When Lucia Stetson was growing up, the magic and music of the well-known holiday film “White Christmas” always mesmerized her.
And now Stetson will join 28 other local performers who will take the stage as the nonprofit Matthews Playhouse of the Performing Arts presents the musical theater adaptation of the beloved classic. Tickets are $17 for adults, $15 for students and seniors and $10 for children ages 10 and younger.
“The ‘White Christmas’ movie has been a longstanding favorite holiday movie since I was a young child,” Stetson said. “I’ve been singing the songs, reliving those memories, since I was 6 years old, watching it with my parents around the holidays.”
The show opens this Friday, Nov. 30, with an 8 p.m. performance and runs through Dec. 17, with 10 additional performances scheduled. Proceeds from the 7 p.m. performance on Dec. 13, open to the public, will benefit the nonprofit Matthews Historical Foundation and the Matthews Women’s Club Service League.
Matthews Playhouse veteran Ron Chisholm, who recently directed “Nunsense,” has taken the reins for “White Christmas.” Chisholm, who says he was “talked into the challenge” of directing the show, is excited about bringing the classic to life.
“It’s a great story. It’s a great show,” he said. “It incorporates all styles of dance … everything from tap to partnering, swing dancing. It’s very presentational.”
The show follows the storyline of the film closely. Two World War II Army veterans, Bob Wallace and Phil Davis, have a successful song-and-dance act following the war. Romance is in the air as the two men follow a duo of singing sisters, Betty and Judy Haynes, as they travel to perform a Christmas show at a Vermont lodge, which just happens to be owned by the men’s former commander.
Stetson plays the role of Betty, a character she’s identified with throughout the years.
“I jumped at the opportunity to play Betty, who is screen siren trapped in a more conservative older sister role,” she said. “I’ve just, for years and years, always wanted to take on the famous Rosemary Clooney role.
“When it begins, (Betty) is very leery of love or falling in love. She sings a song about love and the weather, of how love can be sunny or it can rain on you … she’s been burned a couple of times by men, and is a little leery to jump out there and fall in love again. I certainly felt that way before I met my charming husband.”

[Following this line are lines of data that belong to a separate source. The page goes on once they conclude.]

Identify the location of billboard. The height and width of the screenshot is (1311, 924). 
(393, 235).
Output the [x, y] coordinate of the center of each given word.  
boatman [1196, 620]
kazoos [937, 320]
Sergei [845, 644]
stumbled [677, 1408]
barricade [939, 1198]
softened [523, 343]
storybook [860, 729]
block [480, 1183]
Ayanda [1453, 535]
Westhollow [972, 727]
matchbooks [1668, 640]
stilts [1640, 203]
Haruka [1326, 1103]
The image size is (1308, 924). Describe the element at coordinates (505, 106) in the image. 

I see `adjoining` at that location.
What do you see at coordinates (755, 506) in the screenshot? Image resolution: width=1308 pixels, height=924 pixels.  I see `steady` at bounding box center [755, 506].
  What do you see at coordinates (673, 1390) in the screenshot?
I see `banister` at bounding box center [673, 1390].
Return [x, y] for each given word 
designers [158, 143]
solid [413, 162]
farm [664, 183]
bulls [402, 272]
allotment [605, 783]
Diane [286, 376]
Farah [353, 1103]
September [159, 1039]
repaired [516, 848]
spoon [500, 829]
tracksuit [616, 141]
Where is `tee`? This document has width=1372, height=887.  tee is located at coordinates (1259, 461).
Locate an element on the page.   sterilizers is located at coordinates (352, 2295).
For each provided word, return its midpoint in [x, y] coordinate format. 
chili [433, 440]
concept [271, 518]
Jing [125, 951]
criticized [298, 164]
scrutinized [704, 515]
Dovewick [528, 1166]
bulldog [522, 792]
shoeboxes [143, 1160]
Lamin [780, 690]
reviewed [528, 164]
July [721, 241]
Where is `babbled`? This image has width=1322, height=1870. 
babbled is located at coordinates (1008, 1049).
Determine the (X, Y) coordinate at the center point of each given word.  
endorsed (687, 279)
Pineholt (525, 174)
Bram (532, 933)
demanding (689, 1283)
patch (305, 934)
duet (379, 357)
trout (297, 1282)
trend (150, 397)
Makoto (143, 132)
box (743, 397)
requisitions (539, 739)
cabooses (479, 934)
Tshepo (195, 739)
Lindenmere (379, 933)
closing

The stage adaptation features the songs from the film plus a handful of new tunes. Chisholm said the show has the most production numbers – musical acts featuring the entire cast – of any show Matthews Playhouse has hosted, seven total, when the average show has three or four.
“The flow of the show, the transition from scene to scene, is very fast,” Chisholm said. “Something is constantly happening. We’re not sitting in the black, waiting for something to happen. The quality of the presentation … the vastness of the show is what’s so unique.”
In addition to the music, choreography – particularly tap dancing – also has been a challenge, Chisholm said, adding that of the 16 people in the tap-dance number, only five or six have real prior tap-dancing experience.
“It’s my favorite, but also the most challenging (part of the show),” he said. “When you tap, you’re learning percussion. You’re learning to play drums with your feet.”
But the expanse of the show isn’t limited to song and dance. The production also features more than 150 costumes and 10 scene changes.
Despite the challenges, Chisholm said everyone involved is eager for the community to experience this feel-good holiday story.
“This has been on (Matthews Playhouse artistic director) June Bayless’s bucket list since they made the movie into a stage show. It’s taken years of trying to get the rights to it at (the) community theater level, but it finally came through,” he said. “There’s comedic stuff, a wide array of musical songs that are incredible Irving Berlin tunes. It’s very entertaining, old-style musical theater.”
“They can expect to see a real classic Broadway show … this is a real throwback to the 1950s,” she said. “It’s going to be a really nice family piece to bring to the stage.”